Al menos, supongo que eso es lo que dicen, pues no se atreven a hablarlo de frente, no con mi guardia de sargentos robóticos funcionando en alerta máxima, pero lo veo en sus miradas, ya sean tropas de asalto, programadores o simples operarios manuales. Me desprecian, pero me temen. Mala combinación.

Lo peor es que tal vez tengan razón. Incluso, creo que yo soy quien genera esta niebla. Los cerros brillaban verdes y dorados como siempre hasta hace unos cuantos meses cuando Blela del Rus decidió extender sus amplias alas y volar hacia el desierto, en busca de no sé qué quimeras como las que persiguen todas las personas que llevan su maldición. Ese mismo día aparecieron las nubes.

En ese momento no les puse atención. Estaba herido y quería hacer mal, dañar a quien se pudiera, y organicé sangrientas batallas contra pueblos del norte y del este. Los soldados-chimpancé destrozaron cuantos cráneos quisieron, tuvieron tantos a su disposición, que llegó a verse --seguramente los mercaderes han esparcido ya esta historia increíble por todo el mundo-- que perdonaban la vida a muchos.

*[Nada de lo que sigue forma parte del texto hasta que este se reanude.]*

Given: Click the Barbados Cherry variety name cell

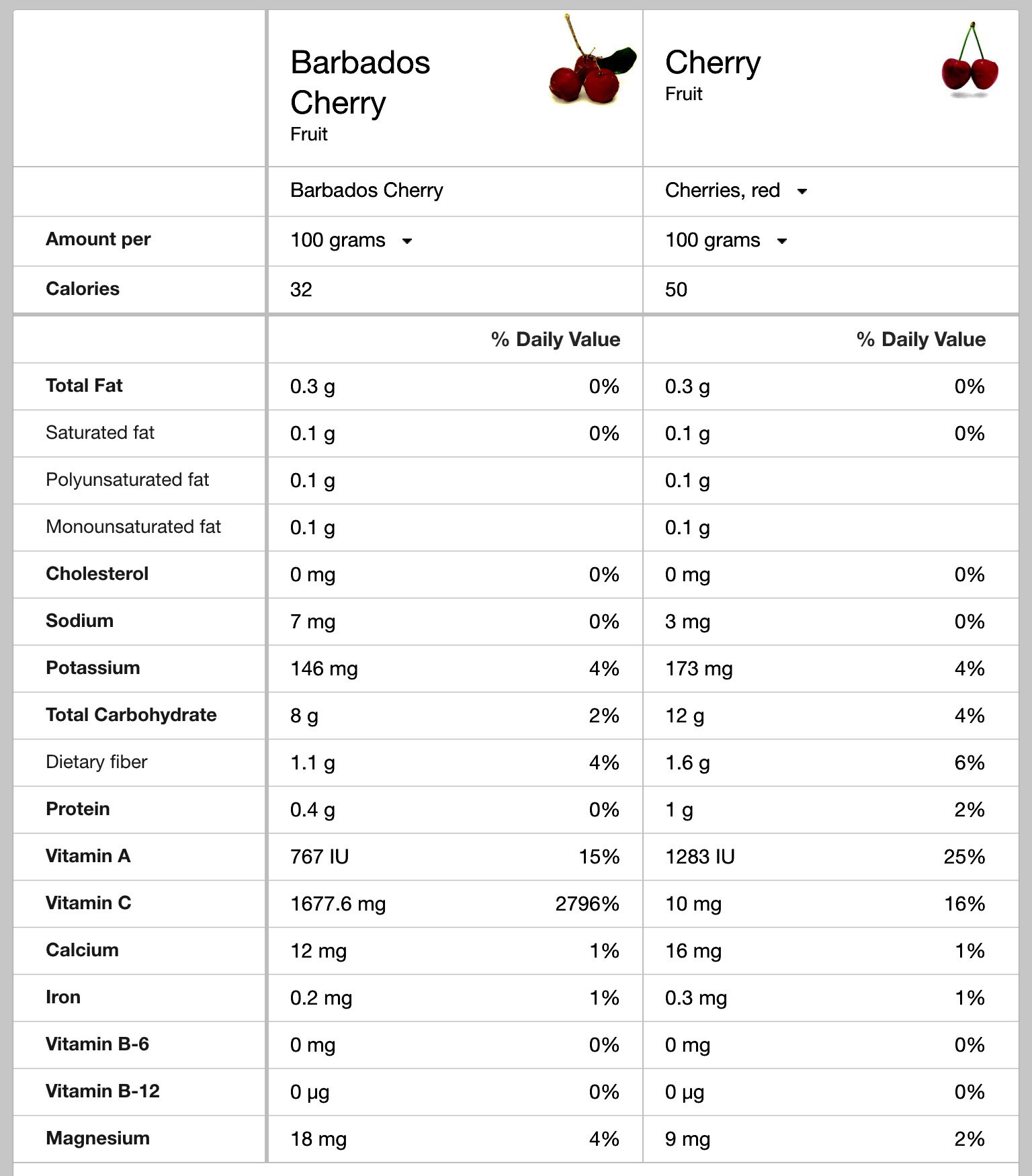Looking at the screenshot, I should click(366, 191).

Los soldados-humanos violaron y quemaron docenas de pueblos. No tengo corazón débil, soy de estirpe guerrera, pero toda esta violencia no sólo era inútil, sino que iba dirigida contra el eje de nuestro modo de vida, como una manera terrible de hacerme daño. Cuando reaccioné ante tal iniquidad de la que sólo yo soy culpable, mandé traer de regreso los ejércitos y sólo el poder de las púas neutrónicas emitidas por mis programadores logró que se encerraran en sus cuarteles.

Durante semanas, los tristes lagartos voladores se llenaron de carroña y los ríos siguen teniendo el gusto metálico que deja la sangre. Eso no calmó mi dolor; por el contrario, me sumió en la melancolía. Mientras, las nubes seguían bajando. Dejamos de tener noticias de los otros pueblos, de los pocos que se habían salvado de la muerte causada por mis ejércitos.

Algunos se salvaron por suerte; otros, porque se defendieron bien, unos cuantos porque pudieron negociar con los atacantes. Sin embargo, la voz de todos se fue apagando. Cada vez llegaban menos mercaderes, y siempre hablaban de la niebla que todo se come.

Escucho ruidos. Los gatos-magos convencieron a los soldados humanos, a muchos de los programadores y con ellos, a casi todas las máquinas de defensa, a salir. No creo que sea una buena decisión, la niebla ya lame las murallas de la villa. Abren la puerta, caminan unos metros y desaparecen de la vista. Los gritos que alcanzamos a escuchar me hacen sospechar que no sólo dejaron de verse.

Me asomo al balcón y miro lo que resta de mi mundo. Unos cuantos humanos desconcertados y un puñado de perros fieles. Las nubes ya están dentro del pueblo. Se van comiendo todo. Ya sé quién es esa niebla y le doy la bienvenida, porque esa niebla es el olvido. Me sumerjo en él.